A veces las calles tienen un olor que te transporta a otro lugar, como si la brisa viniera de tan lejos que solo con el recuerdo pudieras ubicar.
Me encontré un cielo pintado de tiza, la temperatura idónea para que no importase la estación y un jolgorio de pájaros a mi alrededor. Pasé por la calle de las naranjas suicidas, siempre me causó revuelo verlas abiertas contra el suelo, ojalá fuera tan fácil desprenderse de lo que te sujeta de una forma tan natural.
De pronto pensé, podría dejarlo todo para otro momento, conducir durante una hora, ir a contracorriente hacia el pueblo donde me crié. Hacer caso a la brisa por una vez, encajar lo que siente el estómago cuando le dejas hacer. Pero ya no hay sitio para mí, no el que hubo en el recuerdo, nada de lo que vea allí me arrullará hasta dormir.

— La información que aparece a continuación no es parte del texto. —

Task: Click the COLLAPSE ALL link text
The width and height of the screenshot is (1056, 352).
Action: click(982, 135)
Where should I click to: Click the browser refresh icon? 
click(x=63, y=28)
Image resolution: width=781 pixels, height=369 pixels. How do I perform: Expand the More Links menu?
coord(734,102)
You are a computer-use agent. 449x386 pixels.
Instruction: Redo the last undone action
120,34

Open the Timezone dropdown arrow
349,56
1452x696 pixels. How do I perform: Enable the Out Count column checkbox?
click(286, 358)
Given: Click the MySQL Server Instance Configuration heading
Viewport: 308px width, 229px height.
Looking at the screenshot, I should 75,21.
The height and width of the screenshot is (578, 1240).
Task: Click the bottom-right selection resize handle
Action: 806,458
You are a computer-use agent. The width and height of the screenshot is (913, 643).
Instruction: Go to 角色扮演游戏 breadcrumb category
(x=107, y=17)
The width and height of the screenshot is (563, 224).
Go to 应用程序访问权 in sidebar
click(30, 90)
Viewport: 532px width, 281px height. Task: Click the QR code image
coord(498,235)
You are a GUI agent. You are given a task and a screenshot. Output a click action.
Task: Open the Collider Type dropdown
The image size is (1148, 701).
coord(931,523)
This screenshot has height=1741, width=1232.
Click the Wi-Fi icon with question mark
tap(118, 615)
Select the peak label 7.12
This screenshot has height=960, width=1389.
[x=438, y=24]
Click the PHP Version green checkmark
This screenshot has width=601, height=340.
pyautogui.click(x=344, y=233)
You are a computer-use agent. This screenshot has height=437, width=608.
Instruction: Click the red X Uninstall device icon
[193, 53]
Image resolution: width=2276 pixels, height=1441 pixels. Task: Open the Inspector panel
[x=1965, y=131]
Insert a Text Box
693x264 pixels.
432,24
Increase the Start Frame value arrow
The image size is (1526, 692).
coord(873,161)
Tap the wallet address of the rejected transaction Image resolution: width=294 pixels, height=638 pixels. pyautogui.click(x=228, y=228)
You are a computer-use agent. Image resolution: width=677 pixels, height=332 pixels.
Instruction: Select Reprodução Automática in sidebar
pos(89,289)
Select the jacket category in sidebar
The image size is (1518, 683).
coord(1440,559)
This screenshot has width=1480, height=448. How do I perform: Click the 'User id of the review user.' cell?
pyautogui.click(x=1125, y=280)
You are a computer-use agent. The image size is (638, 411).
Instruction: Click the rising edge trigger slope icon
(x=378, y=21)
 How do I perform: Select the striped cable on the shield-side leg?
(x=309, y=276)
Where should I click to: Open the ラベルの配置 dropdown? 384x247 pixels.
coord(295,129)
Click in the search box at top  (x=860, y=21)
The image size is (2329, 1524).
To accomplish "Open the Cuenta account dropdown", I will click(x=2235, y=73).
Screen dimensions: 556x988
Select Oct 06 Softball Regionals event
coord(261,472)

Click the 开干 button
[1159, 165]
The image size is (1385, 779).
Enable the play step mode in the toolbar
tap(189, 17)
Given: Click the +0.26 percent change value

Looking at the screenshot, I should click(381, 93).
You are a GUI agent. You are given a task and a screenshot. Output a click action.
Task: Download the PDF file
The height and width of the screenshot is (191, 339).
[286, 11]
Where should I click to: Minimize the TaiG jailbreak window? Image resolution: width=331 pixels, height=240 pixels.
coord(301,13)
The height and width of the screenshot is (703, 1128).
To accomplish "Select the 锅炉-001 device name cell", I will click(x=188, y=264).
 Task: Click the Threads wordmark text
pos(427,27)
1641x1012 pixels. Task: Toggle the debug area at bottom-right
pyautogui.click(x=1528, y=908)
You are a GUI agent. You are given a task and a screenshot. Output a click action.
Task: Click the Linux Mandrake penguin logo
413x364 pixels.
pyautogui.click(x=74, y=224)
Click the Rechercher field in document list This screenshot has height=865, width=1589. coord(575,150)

No hay escapatoria, una vez transitas un lugar, nunca vuelve a ser el mismo.
Tampoco en la playa donde hundí los pies hasta querer desaparecer, correr hasta allí sería pedir cuentas al mar de lo que yo misma enterré. Y escribir es lo más parecido a escarbar.
Los tesoros más preciados están escondidos en los ojos de quién mira por primera vez, el resto pasa por acomodar los colores, ser capaz de reconocer qué queda tras la foto en blanco y negro.